Они лежали пластом на дне спасательной шлюпки. Над ними вздымалась изъеденная ржавчиной, обросшая моллюсками и водорослями корма парохода «Лючиано» — два дня назад он вышел из Палермо, а теперь, задрав кверху корму, готовился к своему последнему рейсу — на дно. Туча черного маслянистого дыма, вырывавшегося из открытых иллюминаторов и надстройки, окружала его. Крейг успел разглядеть винты, которые все еще медленно вращались, и какую-то женщину, взывавшую о помощи с несуразно накренившегося юта. Затем ветер переменился, и непроглядная дымная завеса опустилась на шлюпку, закрыв и небо, и тонущее судно. Вода вступила в схватку с огнем. Огонь ревел, вода шипела. Пятна вылившегося горючего пылали в дыму — казалось, на волнах пляшут огненные демоны.

Стеная, сотрясаясь и горестно сетуя на судьбу, судно ушло в пучину.

Небо и дым слились в сумасшедшую круговерть, когда шлюпка завертелась в пенящейся воронке, словно охваченная самоубийственным желанием последовать на дно за «Лючиано». Взлетел фонтан брызг; волны поднялись и опали; лодка черпнула воду, и Крэйг, надеясь вытеснить ужас яростью, громко выругался. Хоффманстааль, глядя на собрата по несчастью, лишь кисло усмехнулся…

Наконец лодка выправилась. Ее еще кидало во все стороны, раскачивало, бессмысленно носило среди белых пенистых гребней; но Крэйг знал, что самое опасное уже позади. Он приподнялся из лужи, собравшейся на дне шлюпки, и подставил лицо свежему ветру.

От центра круговорота огромных лопающихся пузырей, отмечавших место гибели судна, медленно расплывались маслянистая пленка и какая-то бурая пена.

Постепенно море затихло. Чайка спланировала на вынырнувший из бездны ящик с апельсинами.

— Ну, вот, — сказал Крэйг. — Вот и все.

Хоффманстааль стянул рубашку и выжал ее над бортом лодки. В солнечных лучах густая поросль у него на груди и под мышками отсвечивала золотом. Чуть ниже левого глаза сочилась свежая ранка, лоб был измазан машинным маслом.

— Вы были членом команды? — спросил он.

— Да.

Не матрос, конечно. Для матроса вы жидковаты.

— Штурман.

Хоффманстааль хмыкнул — звук получился глубокий, говорящий о мощных, больших легких.

— Ну, стало быть, вам и карты в руки. Как будем выбираться отсюда?

— Тут и делать нечего. Мы сейчас на оживленном морском пути. Думаю, нас скоро выловят…

— Как скоро?

— Не представляю. Я даже не знаю, успели ли мы подать сигнал SOS. Все произошло чересчур быстро.

Крэйг вздохнул и перевернулся на спину.

— Скорее всего, не успели, — продолжил он. — Первыми взорвались баки под самой рубкой. Интересно бы знать, кто там курил…
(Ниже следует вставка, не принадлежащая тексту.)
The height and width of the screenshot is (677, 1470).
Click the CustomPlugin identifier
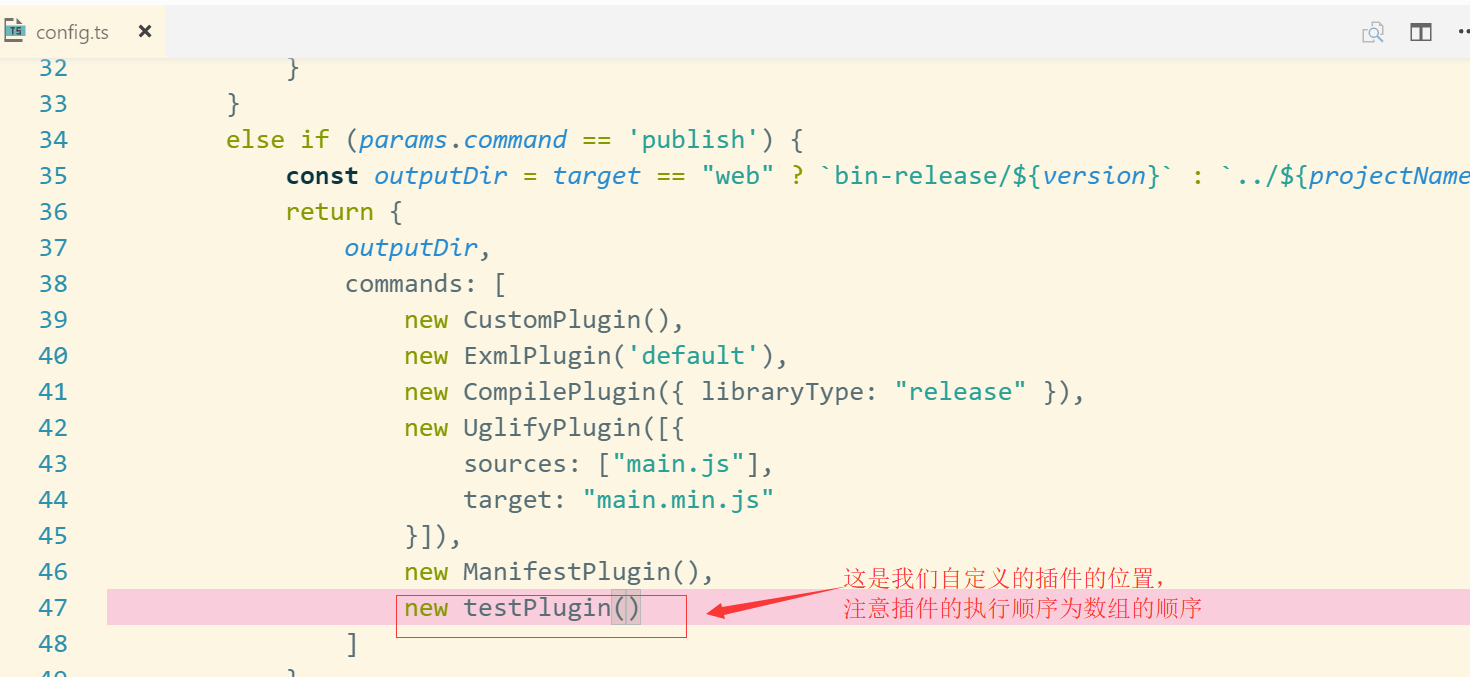(552, 320)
— Ага. Значит, в конце концов нас подберут. А до тех пор придется попоститься?

Крэйг устало встал.

— Вы недооцениваете Торговый флот.

Он прошлепал на корму и распахнул рундук с НЗ под банкой. В рундуке были манерки с водой, жестянки с галетами и солониной, банки с соком, аптечка.
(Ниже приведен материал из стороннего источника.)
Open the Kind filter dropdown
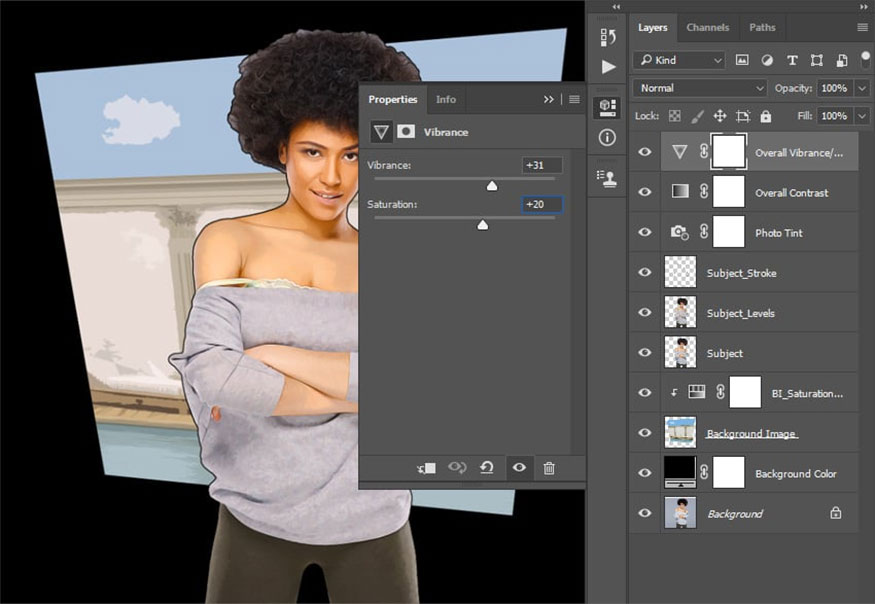Viewport: 875px width, 604px height. tap(679, 60)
— Более чем достаточно для двоих, — прокомментировал Крэйг. Он повернулся, оглядывая волны. — Как вы думаете, еще кто-нибудь спасся?..

Хоффманстааль покачал головой.

— Я все время смотрел. Никого. Всех утянуло с кораблем…
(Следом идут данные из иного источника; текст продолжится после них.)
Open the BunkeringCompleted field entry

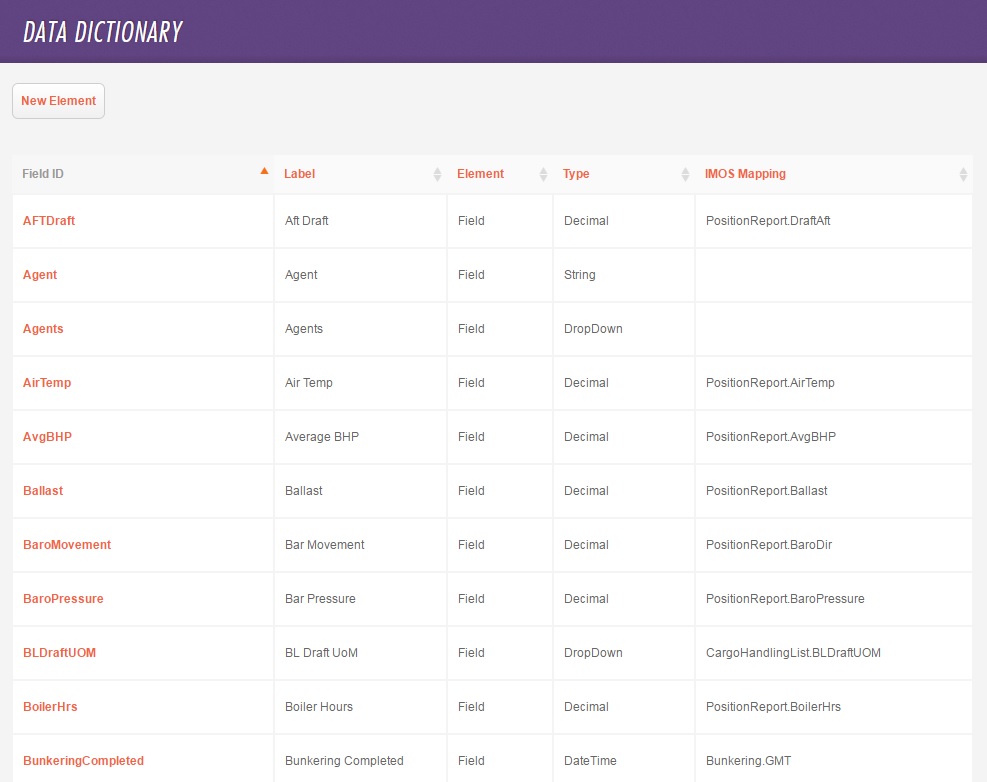(x=83, y=760)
Крэйг все-таки продолжал всматриваться в дым — колышущаяся вода в масляных пятнах, обломки, последние задыхающиеся языки бензинового пламени. Больше ничего.

Хоффманстааль заметил:

— По крайней мере, голодать нам не придется. У вас были друзья… на корабле?

— Нет, — Крэйг сел, отвел со лба мокрые волосы. — А у вас?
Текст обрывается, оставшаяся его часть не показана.